Wendy Horine, hunter education coordinator with the Nebraska Game and Parks Commission, has the following tips for making a turkey hunt safe and successful.
— Always practice muzzle control. Know where the muzzle of your gun is pointed and never aim at anything you don’t intend to shoot. Treat every firearm as if it’s loaded, keep your finger off of the trigger until ready to fire, and always be certain of your target and what’s beyond it before firing.
— Try to blend in with your surroundings by wearing camouflage. A little camo is better than none at all. Avoid wearing or carrying anything red, blue or white; those are the colors of a turkey’s head. Anyone not hunting from a blind should try to camouflage as much as possible, including guns, bows and arrow shafts.

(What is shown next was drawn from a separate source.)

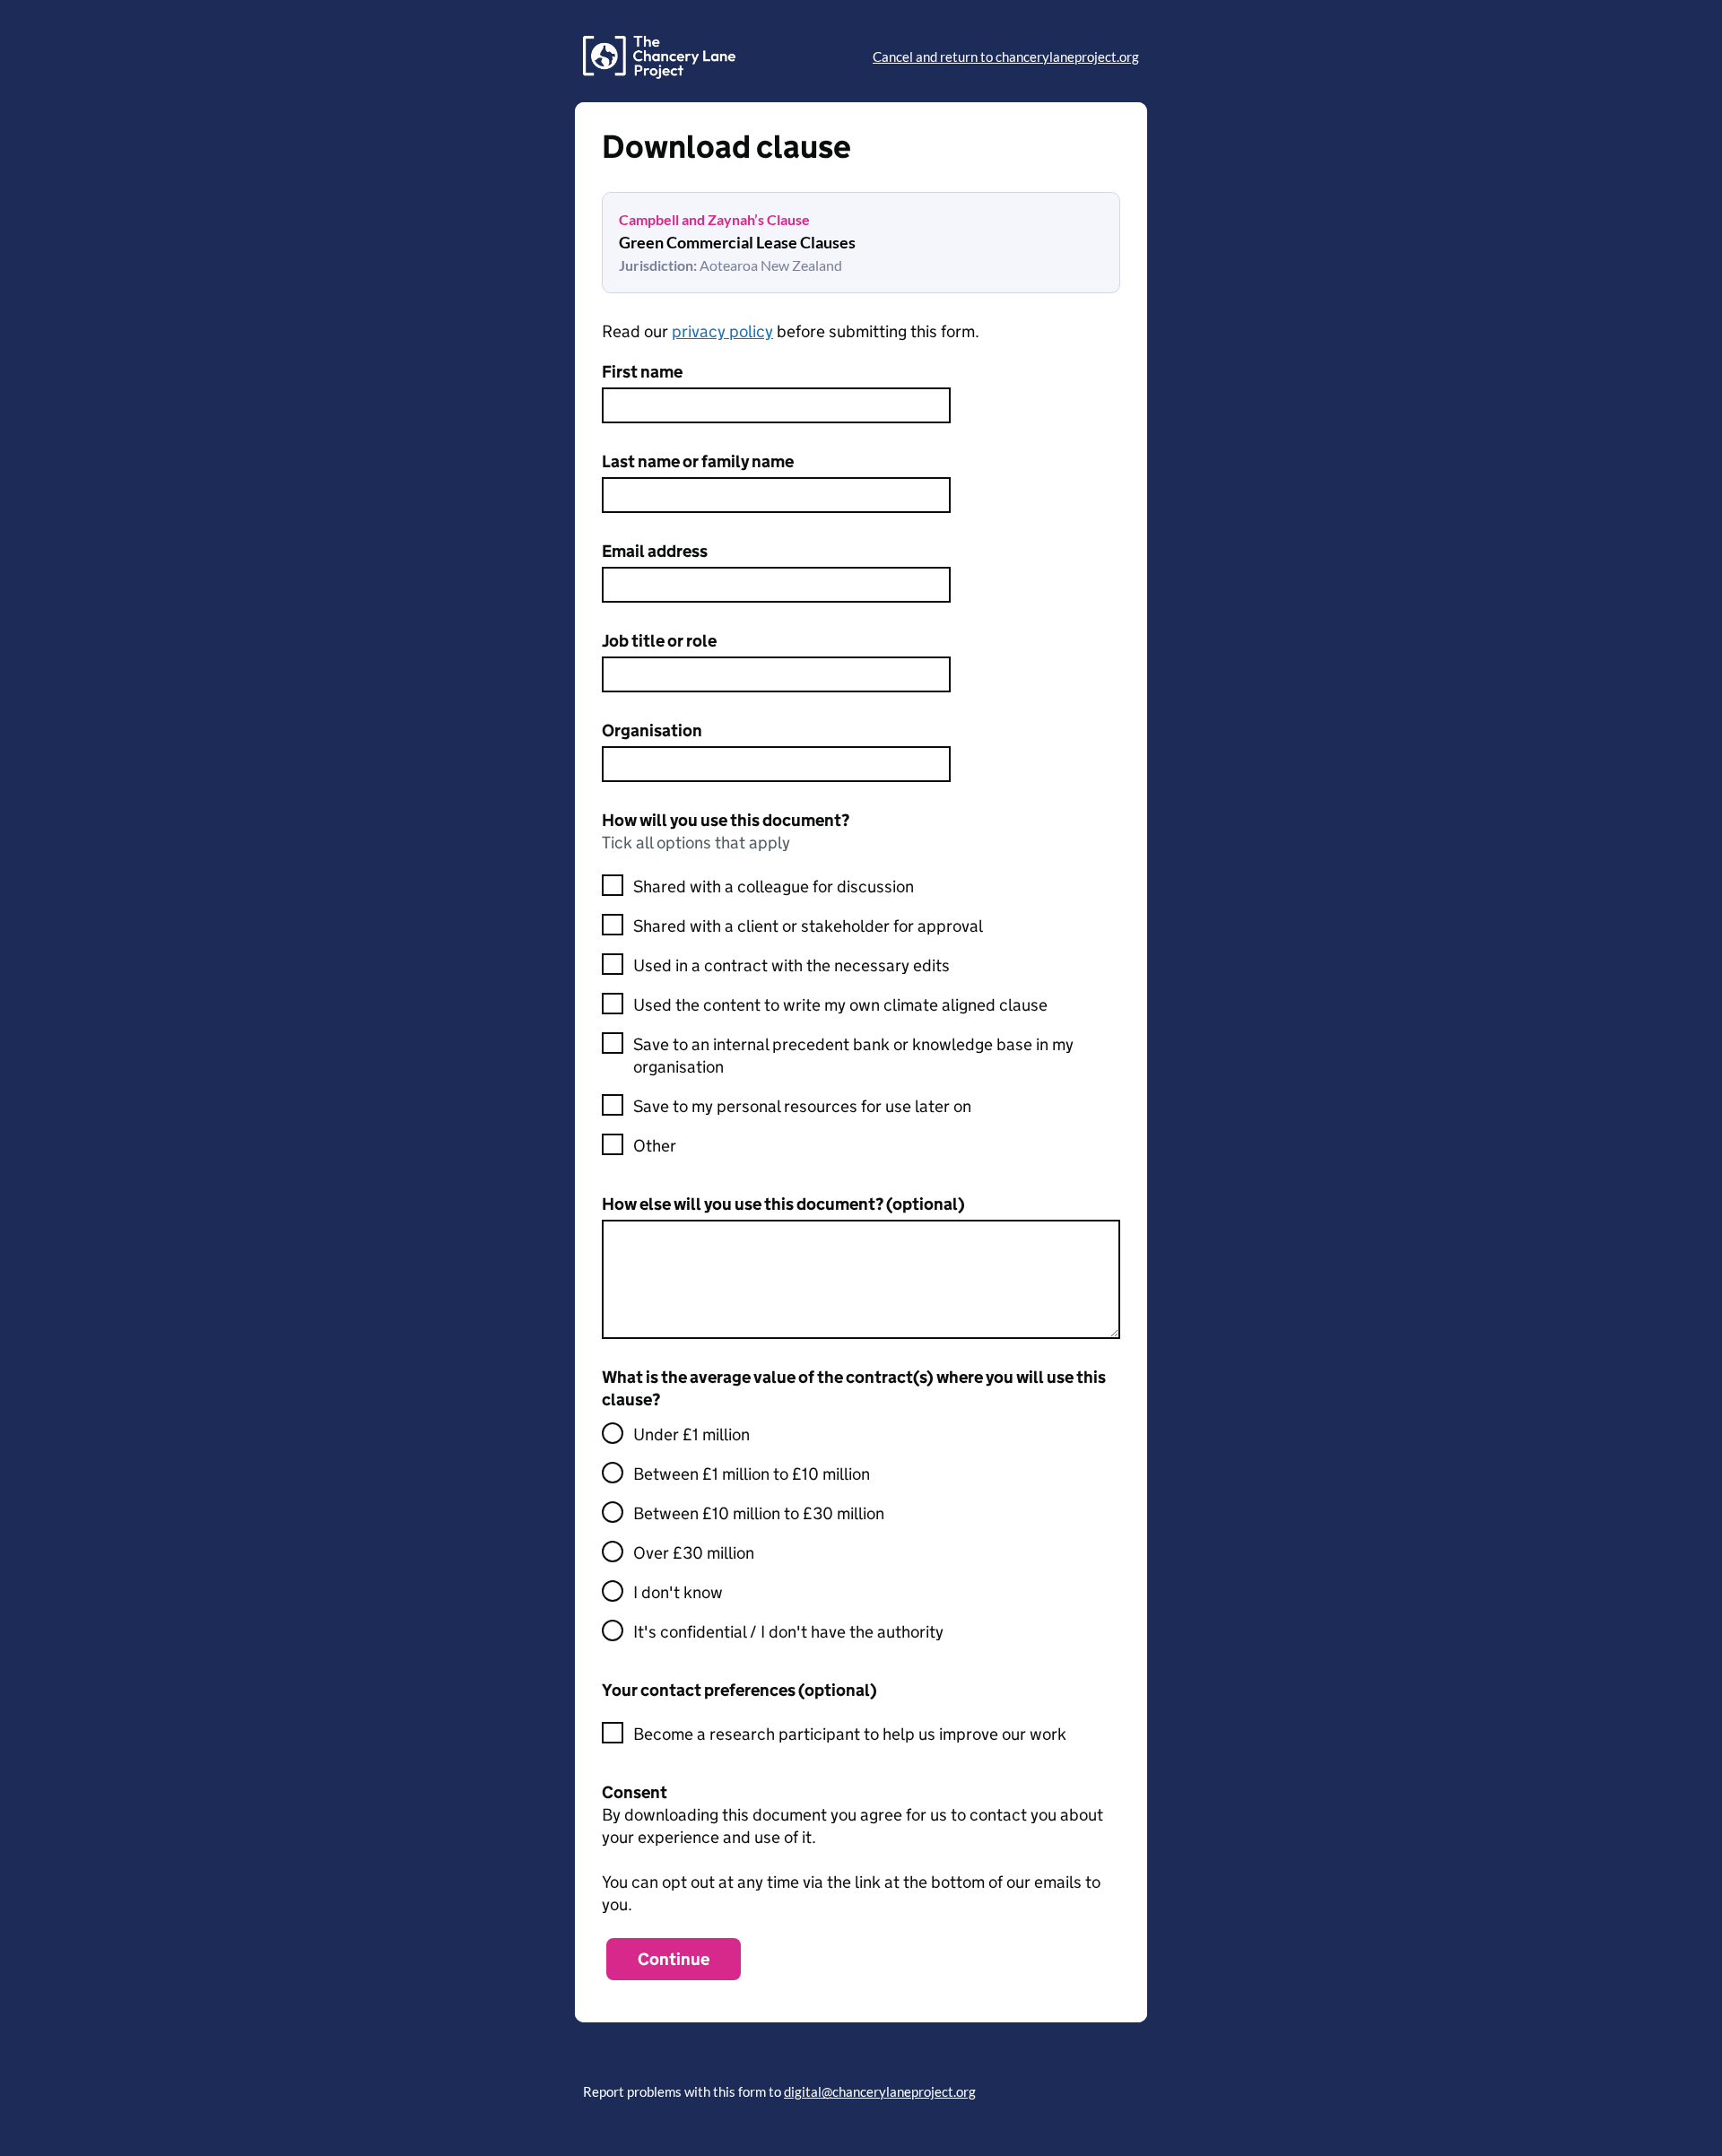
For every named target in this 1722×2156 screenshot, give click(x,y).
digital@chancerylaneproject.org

— Be cautious with decoys and calls. Although designed to lure in the birds, decoys and calls can also attract other hunters. Watch for approaching hunters and call out when necessary. If another hunter approaches, don’t wave because a waving hand could look like a moving bird.
— Have good cover from behind if you’re not in a blind. Lean against a tree at least shoulder width. If you choose to lean against a stump or rock, it should be shoulder width and higher than your head. A few pieces of florescent flagging tied to the tree or to your blind will help to alert other hunters to your presence.

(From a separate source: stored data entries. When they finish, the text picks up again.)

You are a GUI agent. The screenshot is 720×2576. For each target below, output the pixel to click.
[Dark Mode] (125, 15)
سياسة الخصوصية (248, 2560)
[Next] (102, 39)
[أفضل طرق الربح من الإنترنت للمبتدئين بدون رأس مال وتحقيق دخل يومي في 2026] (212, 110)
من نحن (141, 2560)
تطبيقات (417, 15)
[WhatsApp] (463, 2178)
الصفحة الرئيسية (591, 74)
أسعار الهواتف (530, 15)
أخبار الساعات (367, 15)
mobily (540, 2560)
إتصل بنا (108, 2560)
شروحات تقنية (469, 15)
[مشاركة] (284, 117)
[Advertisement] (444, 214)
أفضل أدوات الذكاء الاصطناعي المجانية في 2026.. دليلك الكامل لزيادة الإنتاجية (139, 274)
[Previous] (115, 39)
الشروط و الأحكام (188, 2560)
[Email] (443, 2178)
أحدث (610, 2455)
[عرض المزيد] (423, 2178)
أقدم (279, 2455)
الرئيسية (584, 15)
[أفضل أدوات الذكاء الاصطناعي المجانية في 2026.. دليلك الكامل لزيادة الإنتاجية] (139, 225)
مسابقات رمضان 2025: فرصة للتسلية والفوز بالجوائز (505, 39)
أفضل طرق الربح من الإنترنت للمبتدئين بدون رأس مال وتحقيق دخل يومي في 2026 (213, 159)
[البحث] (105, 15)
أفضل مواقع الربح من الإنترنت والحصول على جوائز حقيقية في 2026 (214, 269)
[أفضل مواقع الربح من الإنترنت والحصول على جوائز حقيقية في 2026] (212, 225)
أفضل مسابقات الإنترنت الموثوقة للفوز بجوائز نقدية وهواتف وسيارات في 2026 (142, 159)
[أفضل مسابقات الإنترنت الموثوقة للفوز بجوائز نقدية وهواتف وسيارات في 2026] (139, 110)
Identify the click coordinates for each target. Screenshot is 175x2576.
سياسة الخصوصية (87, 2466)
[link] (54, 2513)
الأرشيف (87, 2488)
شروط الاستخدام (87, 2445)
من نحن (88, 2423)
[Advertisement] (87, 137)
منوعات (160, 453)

— Stalking turkeys isn’t recommended. A hunter creeping through the woods and using a call could be mistaken by another hunter for a bird. If you move to another location, walk upright and, if possible, make yourself visible with a bit of hunter orange, such as a hat. You can always take off the orange hat once you get to your new spot.
Beginning April 9 for youth ages 15 and under and April 16 for individuals ages 16 and up, hunters can harvest turkeys with either shotguns or archery equipment through the May 31 close of the season.
Gov. Pete Ricketts has signed a proclamation declaring that Nebraska is the Best Turkey Hunting Destination in the United States. Not only are turkeys abundant, with populations in every county, but the permits are affordable and unlimited in quantity.
Permits are $23 for residents and $95 for nonresidents. Youth permits for residents and nonresidents are just $5.
Permits may be bought at Nebraska Game and Parks permitting offices, at OutdoorNebraska.org or by mail. Turkey permits also may be purchased and displayed via mobile app.